### [Try it]
Take every line containing "agent" out of the records.

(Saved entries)
= = = = =
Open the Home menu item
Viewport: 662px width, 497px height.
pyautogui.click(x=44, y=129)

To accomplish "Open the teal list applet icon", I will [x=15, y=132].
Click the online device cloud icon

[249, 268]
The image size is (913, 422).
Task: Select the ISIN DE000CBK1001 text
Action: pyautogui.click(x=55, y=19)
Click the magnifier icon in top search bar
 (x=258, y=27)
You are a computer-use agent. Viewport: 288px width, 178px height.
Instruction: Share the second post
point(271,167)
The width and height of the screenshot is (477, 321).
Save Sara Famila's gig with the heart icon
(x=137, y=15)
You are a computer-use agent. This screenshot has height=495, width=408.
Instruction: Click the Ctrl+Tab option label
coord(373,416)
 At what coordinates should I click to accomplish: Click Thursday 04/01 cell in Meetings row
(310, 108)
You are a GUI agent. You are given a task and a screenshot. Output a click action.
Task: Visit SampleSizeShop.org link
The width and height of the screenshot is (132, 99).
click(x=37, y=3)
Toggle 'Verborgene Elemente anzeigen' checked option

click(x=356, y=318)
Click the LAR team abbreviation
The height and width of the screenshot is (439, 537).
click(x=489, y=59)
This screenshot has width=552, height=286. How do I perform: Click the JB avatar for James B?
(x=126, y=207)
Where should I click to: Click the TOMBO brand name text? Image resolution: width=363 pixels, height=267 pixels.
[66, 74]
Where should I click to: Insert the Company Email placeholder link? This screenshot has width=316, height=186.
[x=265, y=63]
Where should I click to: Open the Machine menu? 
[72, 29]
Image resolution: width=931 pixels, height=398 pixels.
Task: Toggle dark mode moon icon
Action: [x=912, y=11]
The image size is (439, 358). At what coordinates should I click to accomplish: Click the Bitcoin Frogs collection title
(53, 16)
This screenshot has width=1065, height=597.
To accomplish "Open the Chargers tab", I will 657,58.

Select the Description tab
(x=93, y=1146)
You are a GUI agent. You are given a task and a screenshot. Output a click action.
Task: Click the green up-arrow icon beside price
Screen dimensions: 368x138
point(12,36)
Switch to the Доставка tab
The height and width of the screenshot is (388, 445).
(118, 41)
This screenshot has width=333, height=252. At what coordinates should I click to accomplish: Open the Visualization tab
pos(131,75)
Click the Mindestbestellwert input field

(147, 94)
= = = = =
### [Your solution]
You are a computer-use agent. Viewport: 288px width, 178px height.
You are a computer-use agent. This screenshot has height=495, width=408.
You are a GUI agent. You are given a task and a screenshot. Output a click action.
You are a GUI agent. You are given a task and a screenshot. Output a click action.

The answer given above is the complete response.